**The tasks**:
1 – Answer these questions about the thread on packing strings, one per line:
(a) In the extension block method, how many pointers or indices are used to reach each string?
(b) In the single block method, how large is each new block made?
(c) If the pointers need to be aligned, what average size may they take, compared to the indices?
2 – Continue the thread on packing strings from where it stops.

***** Passage to read *****

Packing strings () - Gpc

13 Jul 2005


      ...
...
If the strings are not known until run time, the most
efficient way is to allocate a large block of storage, and move the
strings in end-to-end, using a separate array to hold either pointers or
indices into the large block.
When the block is full, allocate another large block using New.  There
are two ways to manage the storage.  (1) Extension block method:  Use a
second array to point to the set of large blocks.  Each string will be
accessed using two pointers or two indices.  The first will point to the
particular block, and the second will point to the string within the
block.  (2) Single block method:  Make the new block twice as large as
the previous block, move the existing strings into the new block and
then Dispose the old block.
Very convoluted. A linked list or string collection would do just fine. 
And I am still not sure how you can make the claim that one method or 
the other is the "most efficient" way of doing something.
In this case I should have said "the most efficient ways that I know."
A linked list of strings may or may not be comparably efficient in terms of 
space usage.  In the extension block method, for each block of strings you also 
need a table of integer indices into the block.  The pointers in the linked 
list are probably twice as large as the integer indices, so they take more room.
  In addition, the pointers may need to be aligned, so they may take an 
average of 5.5 bytes, compared to 2 bytes for the indices.  On the other hand, you 
don't know beforehand how many strings you will have, so you might allocate 
the index table larger than is actually needed.

***** Supplied data *****

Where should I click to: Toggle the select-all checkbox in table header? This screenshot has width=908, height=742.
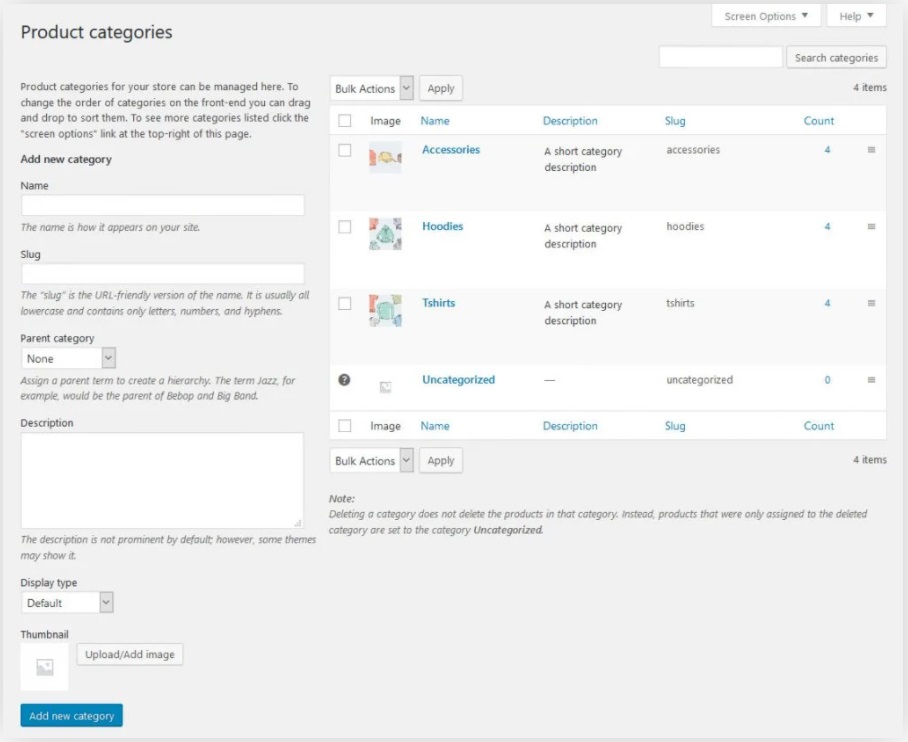pos(345,121)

*****

**Exercise results**:
1 –
(a) Two: the first points to the particular block, and the second points to the string within that block.
(b) Twice as large as the previous block.
(c) An average of 5.5 bytes, compared to 2 bytes for the indices.

2 –
However, the index table offers an advantage.  It can be sorted according to 
the alphabetic order of the strings, so the table can be searched by a binary 
search, or they may be arranged into a heap, which also makes for log(N) time 
searching.  Both of these methods require no extra storage.
On the other hand, the linked list has to be searched serially.  If you chose 
to use a hash table with the linked list, that would occupy even more 
storage.  As I indicated in an earlier posting, the decision to use a hash table, 
heap or tree to speed up access to the strings is independent of the method used 
to store the strings.
To head off any future argument that doubling the size of the single block 
can waste a lot of storage, let me point out that doubling is just an example.  
You could increase it by half, or by 10% each time, at the expense of copying 
the list of strings more frequently.  This is simply a time-vs-space 
trade-off.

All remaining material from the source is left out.